Proper Mulching

Proper Mulching for Trees

Mulch is a common addition to many gardens and landscapes. With the benefits it provides, it easy to see why! It helps control weeds, reduces soil evaporation, prevents soil erosion, and encourages microorganism activity in the soil. It’s reasonable to assume that you can’t go wrong with mulching—but that couldn’t be farther from the truth. Improper mulch application can be detrimental to a tree’s health!

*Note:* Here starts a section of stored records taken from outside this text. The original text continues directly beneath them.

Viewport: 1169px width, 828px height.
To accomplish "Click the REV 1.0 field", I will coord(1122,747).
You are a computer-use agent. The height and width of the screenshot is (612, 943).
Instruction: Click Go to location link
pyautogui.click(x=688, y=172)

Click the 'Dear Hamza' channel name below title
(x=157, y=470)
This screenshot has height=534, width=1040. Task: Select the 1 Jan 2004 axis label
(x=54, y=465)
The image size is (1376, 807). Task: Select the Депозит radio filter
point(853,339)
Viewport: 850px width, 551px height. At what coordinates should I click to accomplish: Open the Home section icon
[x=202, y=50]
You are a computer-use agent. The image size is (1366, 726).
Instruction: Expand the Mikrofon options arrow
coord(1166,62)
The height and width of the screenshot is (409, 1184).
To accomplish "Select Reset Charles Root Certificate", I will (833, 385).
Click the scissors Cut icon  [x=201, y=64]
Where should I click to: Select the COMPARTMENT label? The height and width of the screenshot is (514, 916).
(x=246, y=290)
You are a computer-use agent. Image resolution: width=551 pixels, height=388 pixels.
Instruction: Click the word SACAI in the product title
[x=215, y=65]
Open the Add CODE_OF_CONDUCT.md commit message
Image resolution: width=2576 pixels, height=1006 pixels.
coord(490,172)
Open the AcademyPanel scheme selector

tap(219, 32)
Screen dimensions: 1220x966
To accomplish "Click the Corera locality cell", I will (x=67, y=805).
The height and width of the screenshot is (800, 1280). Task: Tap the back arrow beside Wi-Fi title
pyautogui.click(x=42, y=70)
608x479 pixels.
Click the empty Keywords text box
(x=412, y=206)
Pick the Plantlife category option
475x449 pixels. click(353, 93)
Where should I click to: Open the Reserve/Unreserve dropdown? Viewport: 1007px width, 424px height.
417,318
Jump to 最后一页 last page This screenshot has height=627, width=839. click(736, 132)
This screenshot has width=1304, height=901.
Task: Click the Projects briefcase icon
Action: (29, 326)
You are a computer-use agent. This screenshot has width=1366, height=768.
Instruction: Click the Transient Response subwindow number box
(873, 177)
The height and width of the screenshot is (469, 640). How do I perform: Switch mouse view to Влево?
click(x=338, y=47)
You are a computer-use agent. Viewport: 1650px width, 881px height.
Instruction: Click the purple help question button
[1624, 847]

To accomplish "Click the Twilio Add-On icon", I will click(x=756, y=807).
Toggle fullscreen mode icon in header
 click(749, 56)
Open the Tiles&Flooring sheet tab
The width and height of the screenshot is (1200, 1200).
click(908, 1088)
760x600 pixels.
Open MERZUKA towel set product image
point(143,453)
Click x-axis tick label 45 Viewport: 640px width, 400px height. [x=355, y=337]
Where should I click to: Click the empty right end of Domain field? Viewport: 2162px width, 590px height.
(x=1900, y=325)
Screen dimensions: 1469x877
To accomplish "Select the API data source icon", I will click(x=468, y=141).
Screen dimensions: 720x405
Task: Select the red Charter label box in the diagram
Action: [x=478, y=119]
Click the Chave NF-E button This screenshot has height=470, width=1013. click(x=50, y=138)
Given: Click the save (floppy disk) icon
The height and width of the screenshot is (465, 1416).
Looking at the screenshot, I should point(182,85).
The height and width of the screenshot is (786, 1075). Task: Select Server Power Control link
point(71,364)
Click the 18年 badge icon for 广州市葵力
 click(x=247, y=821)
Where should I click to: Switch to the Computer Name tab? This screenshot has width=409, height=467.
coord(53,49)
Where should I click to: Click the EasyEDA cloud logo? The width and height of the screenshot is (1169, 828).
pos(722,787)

Classic example of a mulch volcano

Improper mulching (pictured right) is a kiss of death for your trees, and especially new plantings, where you see it very commonly. When you pile mulch too high around the trunk of the tree, the bacteria that live in the mulch mistakes the tree trunk for something they are supposed to decompose. On top of that, with the mulch piled high, mice and voles are able to tunnel to the tree trunk without being exposed to their natural predators. Once they get to the trunk they chew through to the inner bark, cutting off the tree’s flow of nutrients and essentially starving it. But that’s not all! Once they’ve chewed through some of the bark, it attracts insects that will feed on it as well, spreading diseases as they do. With all of that occurring, there isn’t a very bright future in place for the tree…In a few years, your investment will likely be dead.




Preventing this is simple! As you’ll see in Fig-1, only apply mulch about 2-3 inches deep, and always make sure the trunk flare is visible. The size of the mulch ring you apply should be approximately the same as the trees drip line- which is defined as the point on the ground where water will drop off the widest-reaching branch. That’s all there is to it!

Mulch boldly into the future with your new knowledge, and remember to beware the mulch volcano!